The Lady was so certain of impending war that she tried to give Neville Chamberlain, then Chancellor of the Exchequer, £200,000 to provide a London-based air defence in a letter.
“When I read the terrible news that our forces of defence — already far too far below the safety mark — are again to be the victims of what only Socialists can call economy my spirit was heavy and oppressed, and every fibre of my being cried out against this further treachery to us and our fighting forces. No, no, no! Mr Chamberlain. You must not allow this to be called economy. This is not economy. This is a base betrayal of the people’s safety. To leave our homes and our children unprotected while every other country is feverishly arming is a Socialist invitation to our enemies to come and destroy us.“A million of money has been voted for dole palaces, and work is actually in progress to build new Labour Exchanges at a cost of £700,000, while county councillors are given carte blanche to pile up every extravagance waste can suggest and are encouraged to fritter away millions of money that should be spent protecting us.“But deeds are better than words, and so instead of sending you a cheque for £40,000 for Income-tax I now offer you £200,000 towards the £5,000,000 required for our protection. So only 19 times as much as my gift if needed to make up the £5,000,000 necessary — a paltry sum to ensure the safety of the nation — and I appeal to all, both rich and poor, to find it, for surely there is not a man or woman in England who will not echo my cry, ‘Hands off economising on our Navy, our Army, and our Air Force.'”
Chamberlain turned Lady Houston’s offer down, stating that the Government could not accept such a gift for such a specific purpose.

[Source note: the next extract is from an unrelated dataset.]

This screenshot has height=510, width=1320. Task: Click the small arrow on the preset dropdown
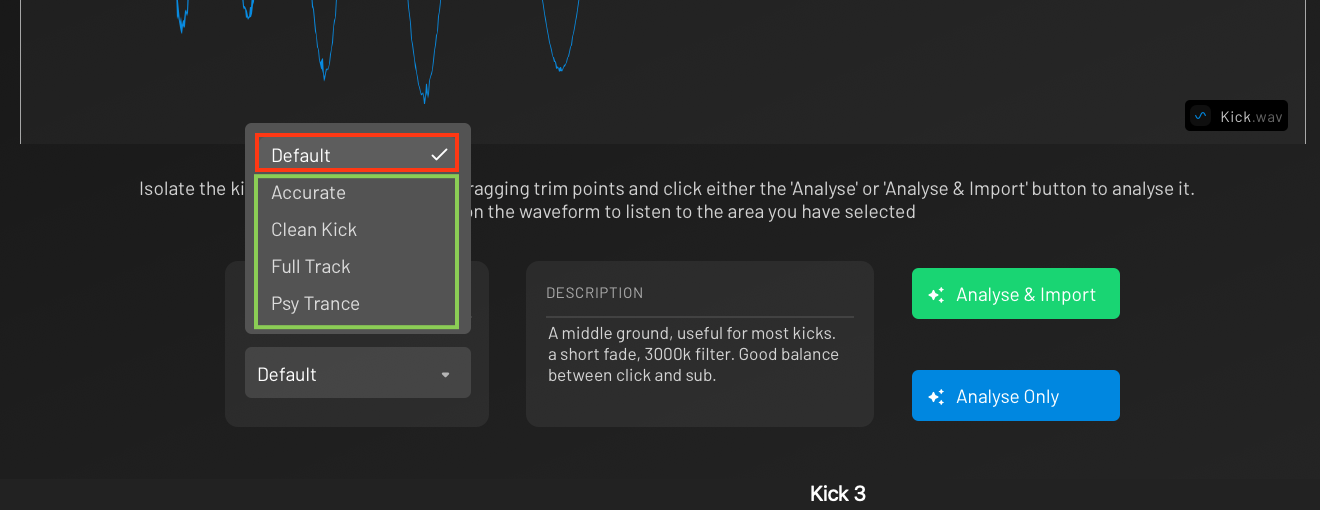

It probably didn’t go down too well with the woman who was purported to have said, “Every true Briton would rather sell his last shirt than admit that England could not afford to defend herself.” This came from a woman who was said to have slept beneath a Union Jack bedspread.
The year after, Lady Houston financed the Mount Everest expedition, but it remains unknown about just how many projects or charities she put her money into. It is known that most of her “gifts” went to hospitals and charities, and apparently gave the Government, frequently under the name of a good friend of hers, Miss Juliana Hoare.

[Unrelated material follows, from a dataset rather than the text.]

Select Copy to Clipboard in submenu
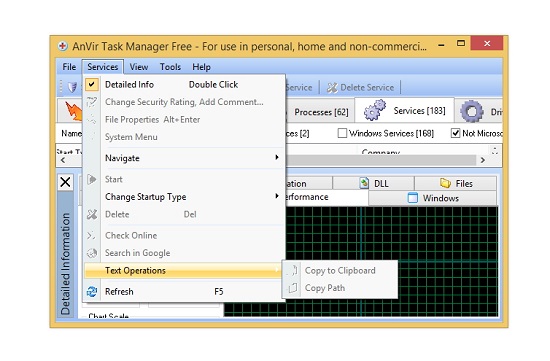The image size is (550, 361). (x=340, y=270)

Both Mitchell and Lady Houston died prior to seeing the Spitfire in action, although Mitchell managed to watch test flights prior to his death on 11 June, 1937 from cancer. When the RAF ordered production of 310 of the Type 300 K5054, Mitchell’s reaction was a logical one: “Spitfire was just the sort of bloody silly name they would choose.”
I feel Mitchell and Poppy perhaps got along famously.
Poppy died 26th December, 1936, of a broken British heart. It was said that she was so upset by the abdication of King Edward VIII two weeks previously that she stopped eating, succumbing to a heart attack, although newspapers have said her heart failed from bronchitis.
She was buried in St. Marylebone Cemetery, now known as East Finchley Cemetery. Her epitaph reads: “She was one of England’s greatest patriots and her generosity was unbounded.”